Keywords: Akt, apoptosis, autophagy, Deptor, mammalian target of rapamycin (mTOR), mLST8, mSIN1, mTORC1, mTORC2, necroptosis, oxidative stress, PI 3-K, PRAS40, Protor-1, p70S6K, Raptor, Rictor, SGK1, stroke
Incidence and Current Therapeutic Strategies for Cerebrovascular Disease
For 2011, an approximate 1% decrease in the age-adjusted death rate was reported for the United States population derived from information on mortality data for the years of 2000 through 2011 (1). Life expectancy is now believed to be approaching almost 80 years for all individuals. The five leading causes of death are cardiac disease, cancer, chronic lower respiratory disease, stroke, and traumatic accidents (2). Interestingly in this analysis, stroke is no longer ranked as the third leading cause of death. A number of factors may have contributed to this lower ranking for stroke that include improved long-term care with disorders tied to hypertension and low-density lipoprotein cholesterol management, reduction in tobacco consumption, improved public education and awareness for the need for rapid treatment of cerebrovascular disorders, and improved management of metabolic disorders such as diabetes (3, 4). Furthermore, treatment with recombinant tissue plasminogen activator in an applicable sub-group of patients that requires a narrow therapeutic window also has led to a reduction in mortality and morbidity in patients presenting with stroke (5, 6). However, overall therapeutic strategies for patients presenting with stroke remain limited for the majority of patients. A number of new therapeutic considerations for stroke, ischemic vascular disease, and central nervous system inflammation under investigation focus upon cytokines (7–19), growth factors (20), progenitor cells (21), normobaric hyperoxia (22), metallic ions (23), cellular metabolism (24), small molecular regulators of hypoxia inducible factor (25), tissue kallikrein (26), and retinoblastoma protein (27). Yet, gaining exceptional and more recent interest as a novel strategy for stroke and cerebrovascular disease is the role of the mammalian target of rapamycin (mTOR) (28–30).

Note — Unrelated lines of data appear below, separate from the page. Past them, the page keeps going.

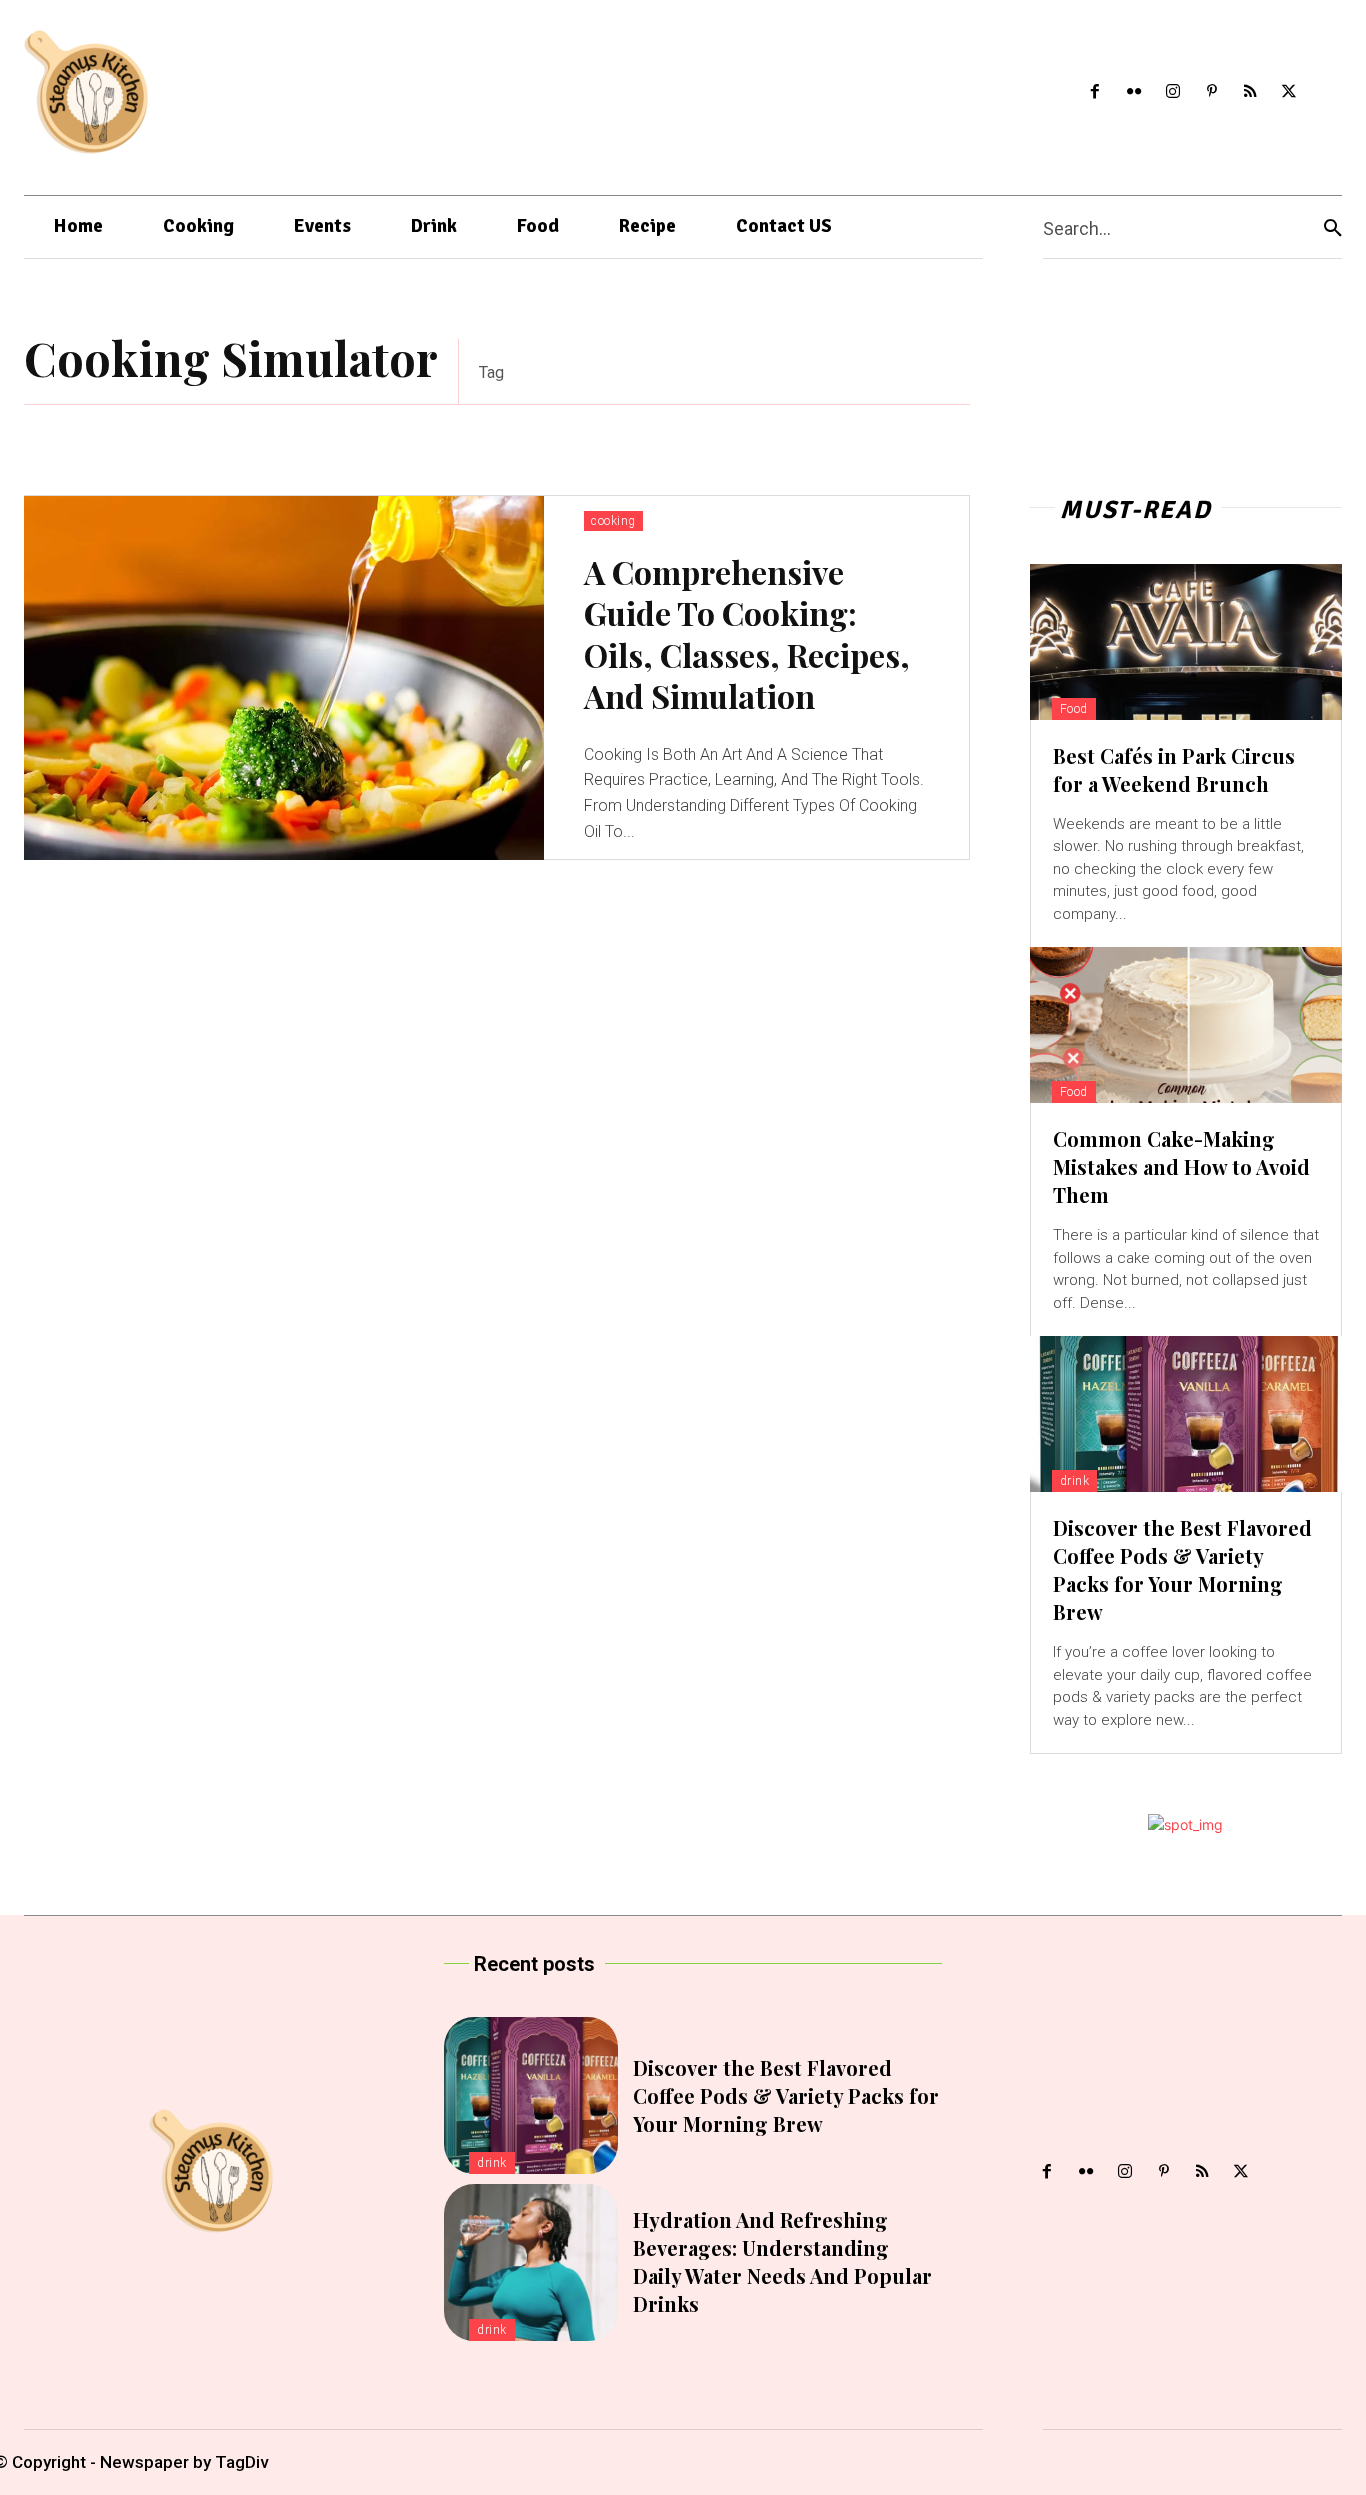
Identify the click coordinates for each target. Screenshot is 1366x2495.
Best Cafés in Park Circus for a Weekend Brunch (1174, 769)
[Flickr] (1134, 92)
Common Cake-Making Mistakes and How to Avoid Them (1181, 1166)
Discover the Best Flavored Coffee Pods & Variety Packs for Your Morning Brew (1182, 1569)
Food (1074, 709)
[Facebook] (1095, 92)
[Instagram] (1172, 92)
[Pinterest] (1211, 92)
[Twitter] (1289, 92)
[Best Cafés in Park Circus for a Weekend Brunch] (1186, 642)
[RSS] (1250, 92)
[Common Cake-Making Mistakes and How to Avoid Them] (1186, 1025)
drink (1075, 1481)
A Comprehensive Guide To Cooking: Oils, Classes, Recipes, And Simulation (747, 634)
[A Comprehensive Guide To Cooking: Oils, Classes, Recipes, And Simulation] (284, 678)
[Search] (1333, 227)
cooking (613, 521)
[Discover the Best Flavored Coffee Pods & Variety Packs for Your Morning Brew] (1186, 1414)
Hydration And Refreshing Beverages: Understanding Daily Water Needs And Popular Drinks (782, 2261)
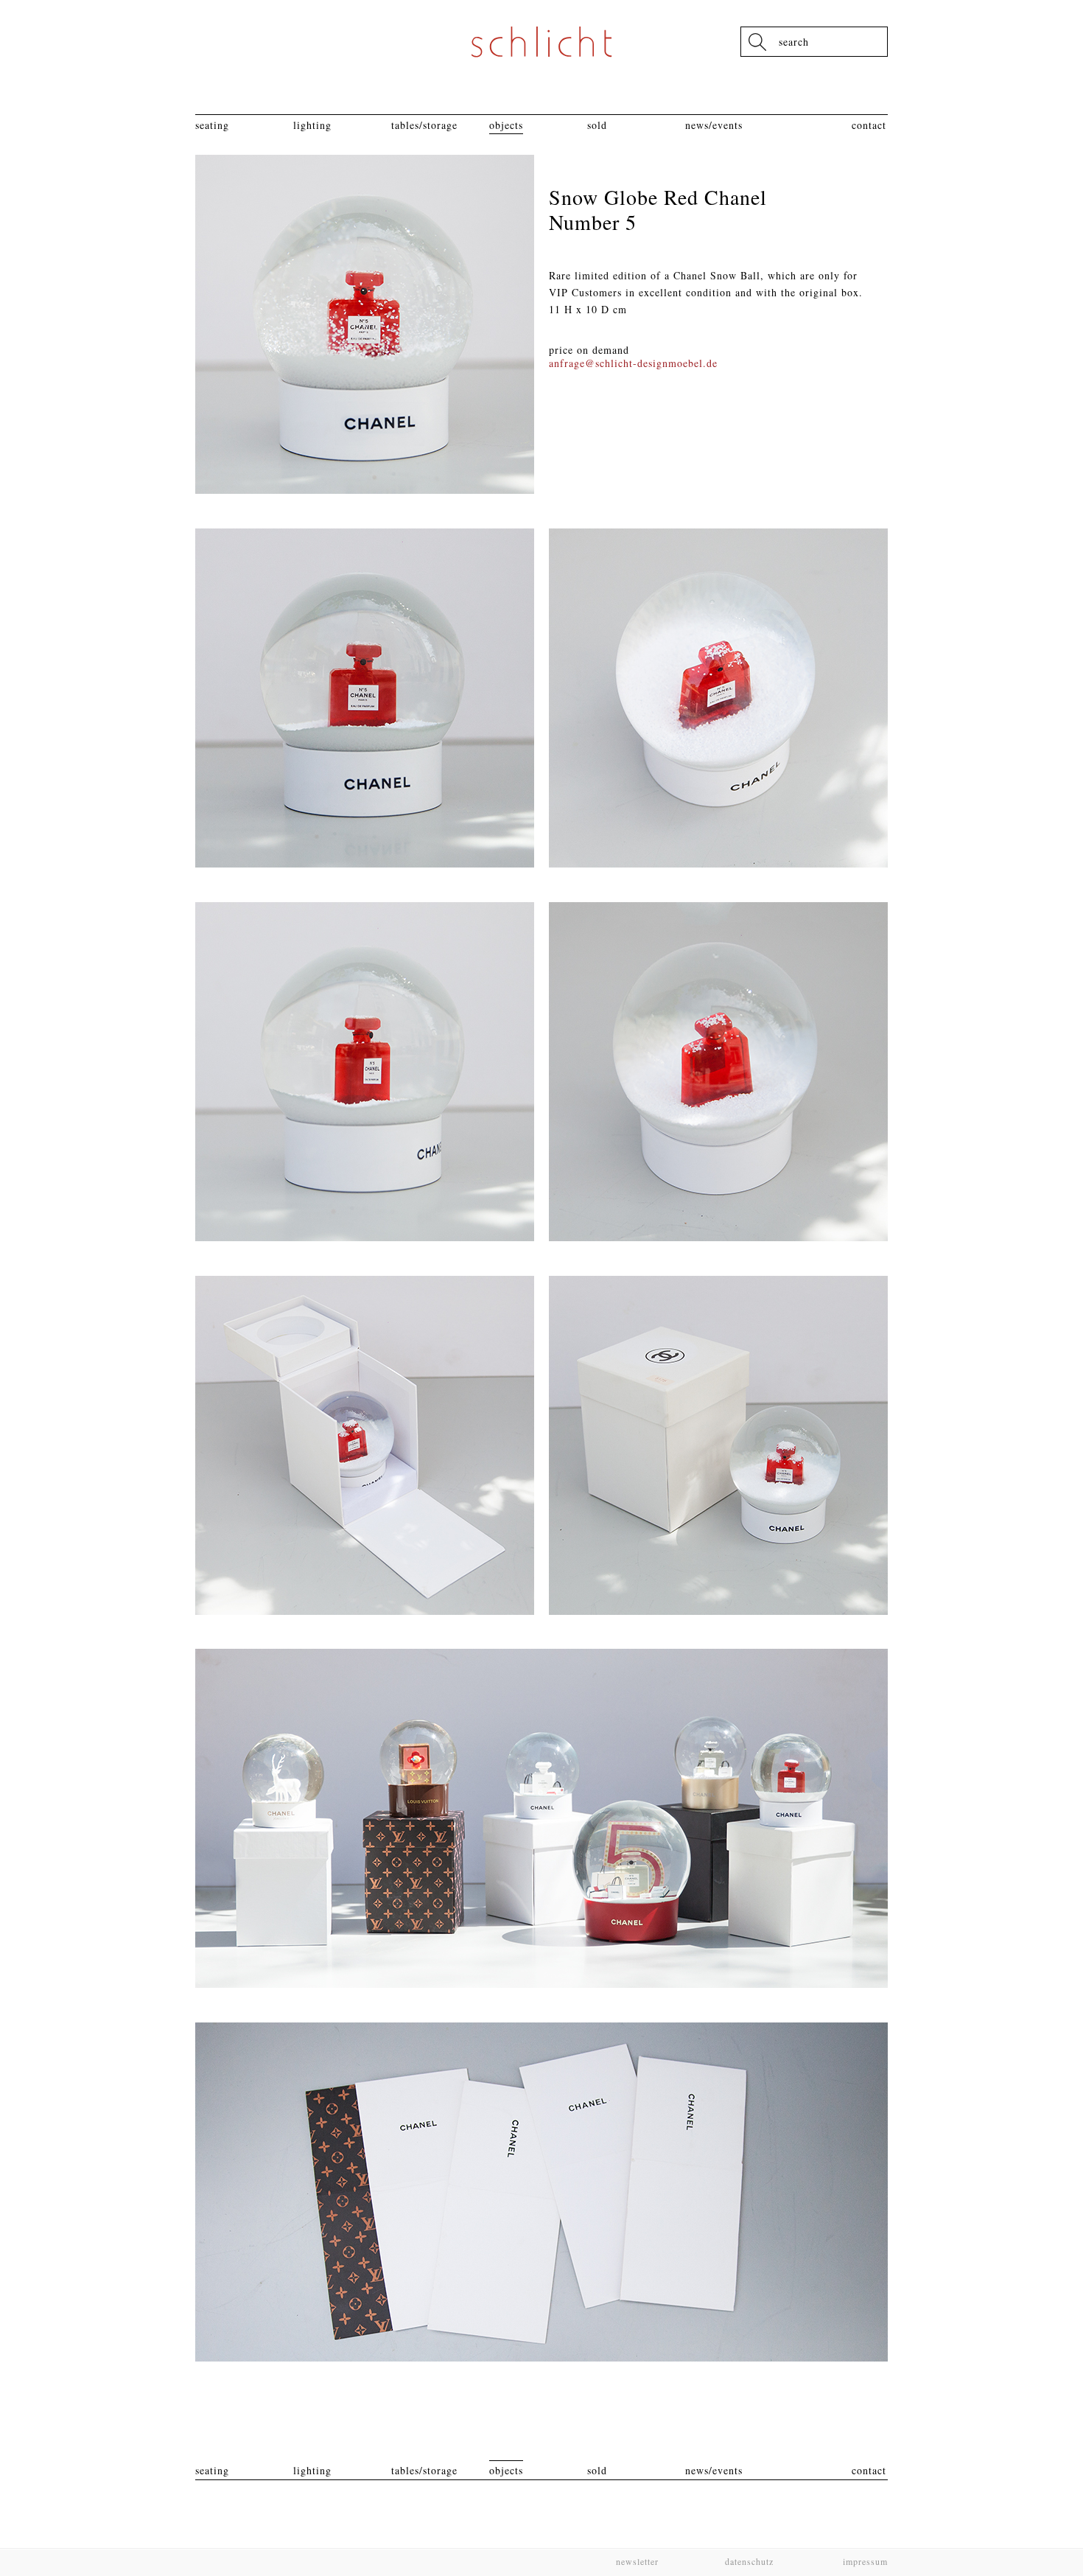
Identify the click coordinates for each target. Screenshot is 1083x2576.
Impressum (864, 2561)
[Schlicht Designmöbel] (541, 42)
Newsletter (637, 2561)
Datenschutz (749, 2561)
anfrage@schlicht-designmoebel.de (633, 363)
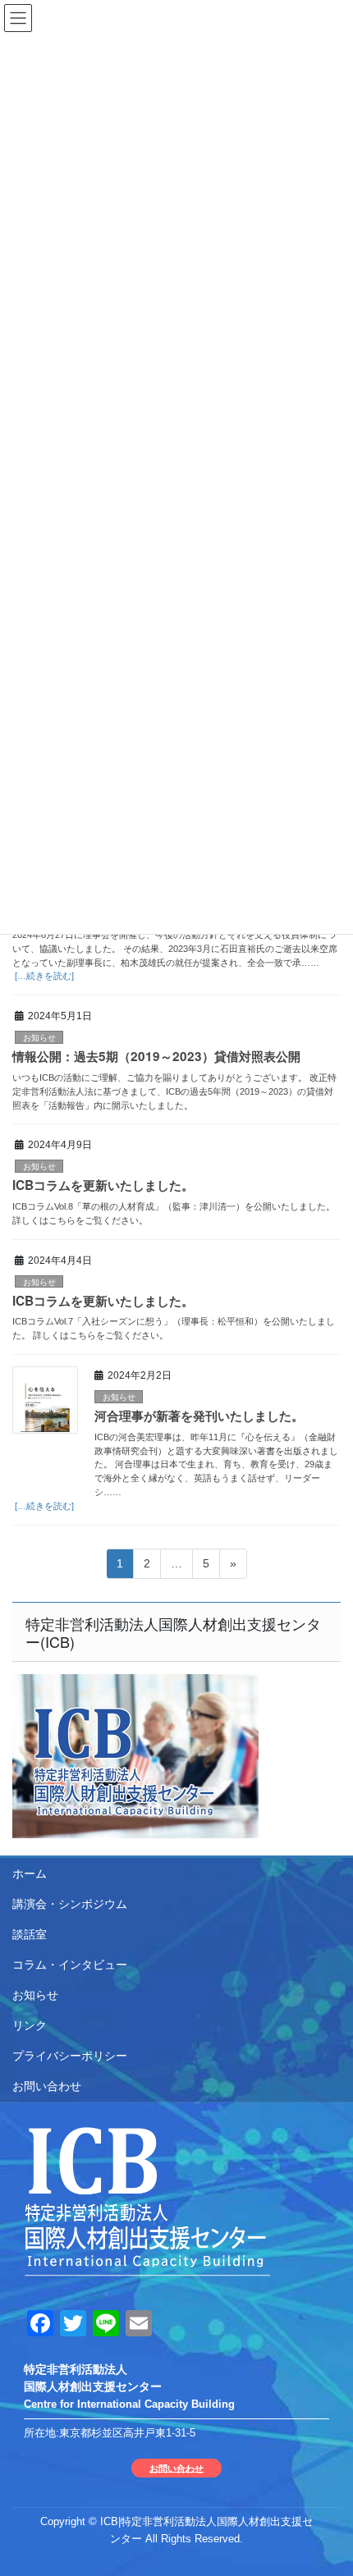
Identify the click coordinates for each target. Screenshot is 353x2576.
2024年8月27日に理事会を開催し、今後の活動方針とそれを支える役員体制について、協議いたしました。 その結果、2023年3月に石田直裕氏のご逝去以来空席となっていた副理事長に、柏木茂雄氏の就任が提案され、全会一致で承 (174, 949)
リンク (29, 2025)
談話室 (29, 1934)
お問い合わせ (46, 2086)
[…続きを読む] (43, 976)
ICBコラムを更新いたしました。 (103, 1185)
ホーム (29, 1873)
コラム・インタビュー (69, 1964)
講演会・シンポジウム (69, 1903)
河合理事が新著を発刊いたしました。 (199, 1416)
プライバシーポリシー (69, 2055)
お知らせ (39, 1037)
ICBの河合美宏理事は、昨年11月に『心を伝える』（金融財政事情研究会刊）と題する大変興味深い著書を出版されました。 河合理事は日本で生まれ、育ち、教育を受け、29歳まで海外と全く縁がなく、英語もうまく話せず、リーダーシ (216, 1464)
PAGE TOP (328, 2484)
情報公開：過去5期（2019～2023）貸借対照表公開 (156, 1056)
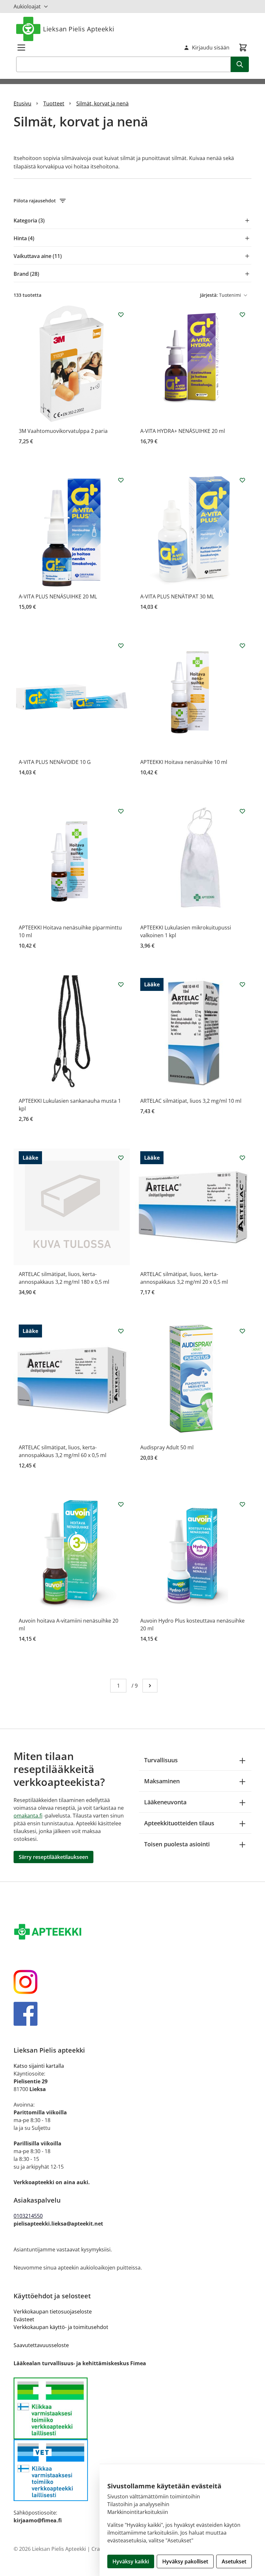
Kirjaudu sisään (210, 47)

Mechanistic Avenues of Consideration for mTOR
mTOR (also known as the mechanistic target of rapamycin and FK506-binding protein 12-rapamycin complex-associated protein 1) is a 289-kDa serine/threonine protein kinase. It was initially isolated in yeast in Saccharomyces cerevisiae with the identification of the genes TOR1 and TOR2 that encode two isoforms in yeast Tor1 and Tor2 (31). A single gene FRAP1 encodes mTOR in mammals, is ubiquitously expressed throughout the body, and modulates metabolism, cellular survival, gene transcription, and cytoskeletal components (29, 32–36).
The protein complexes mTOR Complex 1 (mTORC1) and mTOR Complex 2 (mTORC2) each contain the protein mTOR and have been identified based on their components and their sensitivity to rapamycin (28, 35–39) (Figure 1). mTORC1 has the regulatory-associated protein of mTOR (Raptor) protein. Phosphorylation of Raptor that controls mTORC1 activity can proceed through a number of pathways that involve the protein Ras homologue enriched in brain (Rheb) (40). Rheb phosphorylates Raptor residue serine863 as well as other residues that include serine859, serine855, serine877, serine696, and threonine706. mTORC1 activity can be limited if serine863 remains unphosphorylated, (41). mTOR itself can phosphorylate Raptor following stimulation by insulin. In contrast, rapamycin, a macrolide antibiotic from Streptomyces hygroscopicus, inhibits mTOR activity (41). mTORC1 is more sensitive to the inhibitory effects of rapamycin than mTORC2 (42). Rapamycin inhibits mTORC1 by binding to immunophilin FK-506-binding protein 12 (FKBP12) that attaches to FKBP12 - rapamycin-binding domain (FRB) at the C-terminal of mTOR to prevent the phosphorylation of mTOR (43). Chronic exposure of rapamycin also can inhibit mTORC2 that may involve a mechanism that disrupts the assembly and the integrity of mTORC2 (42).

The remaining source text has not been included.